Caminar, solo caminar. Llevar el alma a lugares donde se ha amado la vida. Libremente recorrer la ciudad hasta agotarse, sudar, más no desfallecer. Domingo, toque de queda, aceras vacías y un día gris para ser medio día.
Lugares perdidos en el tiempo, en la historia, hallé. Barrios olvidados, sectores ignorados y gentes invisibles. Estación Buenos Aires del Tranvía de Ayacucho, 12: 30 p.m. nace un sentimiento inevitable de volver, como canta Carlos Gardel, a El Prado; es que llegar allá, pese a tanto olvido, es enamorarse de su estética, textura, soledad.
Caminar y caminar como invita Senderito de amor, es dirigirse a un espacio. En mi caso, mientras hago el recorrido al barrio El prado, me es inevitable cruzar la Avenida la Playa. Todos los caminos conducen a esa avenida, un corredor perfecto, o quizás la perfección que evoca lo que entierran, ignoran: Santa Elena, una quebrada que nace en el Cerro Espíritu Santo, pero finaliza con todo un espectáculo que argumenta el porqué está enterrada: desfiles de zapatos viejos, colchones, cadáveres de animales y un olor indefinible. Sigo, pues, el recorrido.
Cerca de Bellas Artes, hay un anciano vendiendo tintos. Ante tanta soledad, me acerco y le compro un “tintico”, que por cierto sabe a canela. El anciano, con dientes manchados, traje negro, pañuelo de bolsillo, como si se estuviese preparando para su funeral -y me disculpan la etopeya-, manifiesta en sus ojos una vida sufrida, esperando en el olvido una utopía en estos tiempos locos.
Le pregunto si ya lo vacunaron contra el virus que tiene en jaque al mundo desde hace más de un año, responde que no, que no sabe cómo consultar, además, no posee celular y que, por ahora, su mejor antídoto del día es recaudar lo suficiente para descansar en una de las habitaciones del centro, poderse bañar y elegir la mejor hora para comer o por qué no, descansar en uno de los panteones del cementerio San Pedro.

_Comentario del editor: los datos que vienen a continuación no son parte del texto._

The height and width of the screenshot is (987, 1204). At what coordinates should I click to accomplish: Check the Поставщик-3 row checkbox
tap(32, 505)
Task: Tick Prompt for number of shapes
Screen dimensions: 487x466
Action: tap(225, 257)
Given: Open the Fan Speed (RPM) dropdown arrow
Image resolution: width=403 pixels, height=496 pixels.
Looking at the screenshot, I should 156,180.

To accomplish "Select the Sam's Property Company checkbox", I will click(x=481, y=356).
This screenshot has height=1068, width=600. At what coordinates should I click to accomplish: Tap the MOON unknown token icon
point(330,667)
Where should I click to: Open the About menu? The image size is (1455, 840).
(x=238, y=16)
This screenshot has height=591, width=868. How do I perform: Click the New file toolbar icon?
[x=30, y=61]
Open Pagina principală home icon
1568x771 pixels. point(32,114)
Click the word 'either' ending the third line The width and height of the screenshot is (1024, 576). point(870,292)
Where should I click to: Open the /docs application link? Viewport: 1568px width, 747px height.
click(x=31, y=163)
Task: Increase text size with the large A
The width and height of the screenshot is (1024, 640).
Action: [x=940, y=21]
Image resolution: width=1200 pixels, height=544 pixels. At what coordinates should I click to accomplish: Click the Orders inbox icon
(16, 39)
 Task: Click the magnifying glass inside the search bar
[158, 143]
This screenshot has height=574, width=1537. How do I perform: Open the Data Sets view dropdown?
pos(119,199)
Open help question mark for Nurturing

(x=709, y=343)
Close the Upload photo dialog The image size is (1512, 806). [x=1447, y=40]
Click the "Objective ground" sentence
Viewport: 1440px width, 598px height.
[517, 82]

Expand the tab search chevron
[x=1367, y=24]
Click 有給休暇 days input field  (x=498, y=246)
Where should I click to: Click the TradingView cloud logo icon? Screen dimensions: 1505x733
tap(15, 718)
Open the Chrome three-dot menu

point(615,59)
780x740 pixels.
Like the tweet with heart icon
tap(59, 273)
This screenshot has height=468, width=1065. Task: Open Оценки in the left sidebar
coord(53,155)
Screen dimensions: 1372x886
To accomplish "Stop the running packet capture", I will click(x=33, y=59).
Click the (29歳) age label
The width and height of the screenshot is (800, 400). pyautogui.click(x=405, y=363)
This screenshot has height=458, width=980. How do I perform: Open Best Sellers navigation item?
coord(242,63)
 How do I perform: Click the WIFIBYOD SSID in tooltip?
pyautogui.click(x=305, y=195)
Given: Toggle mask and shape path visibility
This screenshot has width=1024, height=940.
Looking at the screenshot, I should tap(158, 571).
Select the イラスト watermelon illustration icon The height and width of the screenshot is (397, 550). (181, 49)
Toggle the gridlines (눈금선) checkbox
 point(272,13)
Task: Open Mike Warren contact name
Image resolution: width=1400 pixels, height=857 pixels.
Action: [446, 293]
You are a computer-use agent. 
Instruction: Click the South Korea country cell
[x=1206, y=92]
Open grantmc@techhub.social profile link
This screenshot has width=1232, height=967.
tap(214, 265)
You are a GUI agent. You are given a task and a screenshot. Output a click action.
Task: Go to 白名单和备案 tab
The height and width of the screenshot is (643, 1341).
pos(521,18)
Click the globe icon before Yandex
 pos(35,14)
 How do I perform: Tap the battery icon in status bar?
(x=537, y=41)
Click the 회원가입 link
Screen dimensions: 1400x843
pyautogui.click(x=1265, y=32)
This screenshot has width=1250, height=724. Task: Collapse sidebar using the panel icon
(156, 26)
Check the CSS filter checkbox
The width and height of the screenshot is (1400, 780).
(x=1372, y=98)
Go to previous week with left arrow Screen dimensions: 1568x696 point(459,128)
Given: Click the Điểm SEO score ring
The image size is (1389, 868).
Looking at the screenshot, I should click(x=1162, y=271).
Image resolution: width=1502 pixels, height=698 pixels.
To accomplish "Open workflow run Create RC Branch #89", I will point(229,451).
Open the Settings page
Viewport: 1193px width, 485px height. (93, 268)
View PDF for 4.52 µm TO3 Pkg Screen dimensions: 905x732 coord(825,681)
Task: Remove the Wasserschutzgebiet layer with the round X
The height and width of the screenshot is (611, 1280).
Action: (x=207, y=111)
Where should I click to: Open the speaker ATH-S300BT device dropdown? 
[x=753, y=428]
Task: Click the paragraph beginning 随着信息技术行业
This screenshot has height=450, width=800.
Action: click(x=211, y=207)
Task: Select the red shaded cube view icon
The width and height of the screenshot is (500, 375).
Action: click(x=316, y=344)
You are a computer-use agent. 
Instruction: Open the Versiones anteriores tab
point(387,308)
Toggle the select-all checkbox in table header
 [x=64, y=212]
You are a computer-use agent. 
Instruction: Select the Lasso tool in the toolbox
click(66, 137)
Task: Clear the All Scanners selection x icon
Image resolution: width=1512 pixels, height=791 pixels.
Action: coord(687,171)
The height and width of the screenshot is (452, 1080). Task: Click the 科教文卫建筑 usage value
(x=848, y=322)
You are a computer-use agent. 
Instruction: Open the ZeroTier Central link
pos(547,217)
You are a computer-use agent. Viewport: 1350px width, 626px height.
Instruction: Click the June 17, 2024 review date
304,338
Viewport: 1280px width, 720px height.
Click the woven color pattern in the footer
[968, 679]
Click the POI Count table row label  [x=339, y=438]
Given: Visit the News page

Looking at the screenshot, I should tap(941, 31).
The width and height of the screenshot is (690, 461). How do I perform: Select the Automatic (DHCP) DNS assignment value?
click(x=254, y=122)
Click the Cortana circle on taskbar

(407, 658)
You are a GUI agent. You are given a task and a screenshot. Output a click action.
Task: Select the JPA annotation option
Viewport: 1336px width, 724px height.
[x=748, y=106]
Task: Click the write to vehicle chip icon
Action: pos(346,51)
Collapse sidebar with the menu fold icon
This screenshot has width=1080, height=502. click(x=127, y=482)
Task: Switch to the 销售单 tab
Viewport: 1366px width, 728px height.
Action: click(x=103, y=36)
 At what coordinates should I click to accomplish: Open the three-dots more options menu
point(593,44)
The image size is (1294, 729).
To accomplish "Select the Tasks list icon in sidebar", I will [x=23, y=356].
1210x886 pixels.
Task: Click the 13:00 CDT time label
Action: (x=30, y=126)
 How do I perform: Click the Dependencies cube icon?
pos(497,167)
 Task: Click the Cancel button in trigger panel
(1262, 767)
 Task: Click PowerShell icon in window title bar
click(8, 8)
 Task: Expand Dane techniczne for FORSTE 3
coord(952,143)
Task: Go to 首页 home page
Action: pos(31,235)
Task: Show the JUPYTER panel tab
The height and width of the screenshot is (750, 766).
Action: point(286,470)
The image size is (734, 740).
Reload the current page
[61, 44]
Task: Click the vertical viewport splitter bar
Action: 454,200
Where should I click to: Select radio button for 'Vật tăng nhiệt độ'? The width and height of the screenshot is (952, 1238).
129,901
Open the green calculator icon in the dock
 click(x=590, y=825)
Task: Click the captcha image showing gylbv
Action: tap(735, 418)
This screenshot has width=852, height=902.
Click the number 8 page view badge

Cesé el tinto. Sigo caminando, observando, pensando, reflexionando, profunda concentración en el objetivo: El Prado, pero, y siendo el “pero” la palabra más aterradora, por no decir puta, es difícil no ver la situación de la ciudad; por doquier, lo sombrío se asoma ante la indiferencia, -aquí no ha pasado nada, pienso…
Para maquillar el momento, llegué, ahora sí, a El Prado. Cielo blanco y horizontes grises; arcos añejos, portones inmensos y casas de más de dos plantas evocando la época medieval y trayendo al presente la burguesía del siglo pasado. Sigo mirando, un reciclador cruza la cebra, el semáforo permanece en rojo para él, no importa, los carros están en cuarentena. Sé que no hay soledad porque el viento canta una balada junto a los guayacanes que se balancean tirando sus hojas amarillas en forma de copas como si quisieran salir de la faz de la tierra.
Ingresa en mí un deseo incontrolable de café. Todo está cerrado. La solitaria Medellín con gentes invisibles en sus diferentes aceras, calles, avenidas y plazas, observan el eterno invierno, y no desde la mesa de un bar, pasar y pasar.